We hold permits in three of Colorado's hardest-to-draw backcountry units — ground you can only hunt with stock and a reason to be there.

A shelf of black north-facing timber that holds shade, water, and elk long after the open faces have burned dry. The bulls live in the deadfall and don't leave it — you go in after them, quiet and close, or you don't kill one. Steep, thick, and unforgiving, which is exactly why it stays loud with bugles when everywhere else has gone silent.

Above the last tree, where the country opens up and the bucks get old.
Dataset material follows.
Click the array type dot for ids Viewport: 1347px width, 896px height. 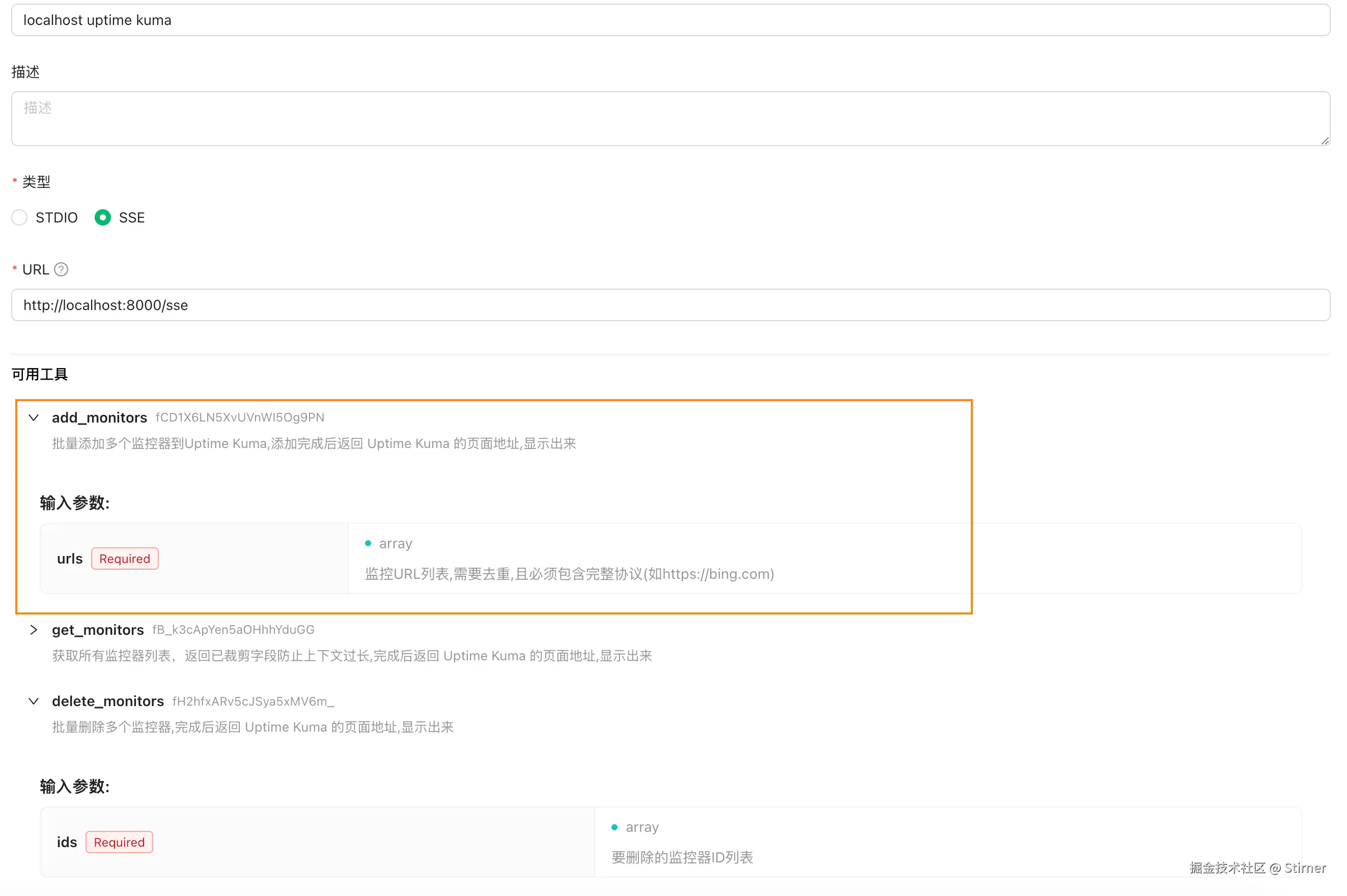pyautogui.click(x=614, y=827)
This is glassing ground — you sit, you cut it apart at first and last light, and you wait for a heavy frame to feed out of the krummholz. The deer that live up here have seen a few winters and don't make mistakes. Neither can you.
An old fire scar grown back thick — head-high regrowth, knee-busting blowdown, and feed that pulls elk in from miles around. Few tags come out of this draw, so the pressure stays low and the bulls stay dumb. It's hard walking and harder packing, but the country owes you a real one when it gives it up.

Hot meals, dry bags, and a woodstove that doesn't quit — packed in by horse and run by guides who've worked these drainages since before you drew your first tag. You come off the mountain to a warm tent and a cot, then do it again at four. That's the whole deal.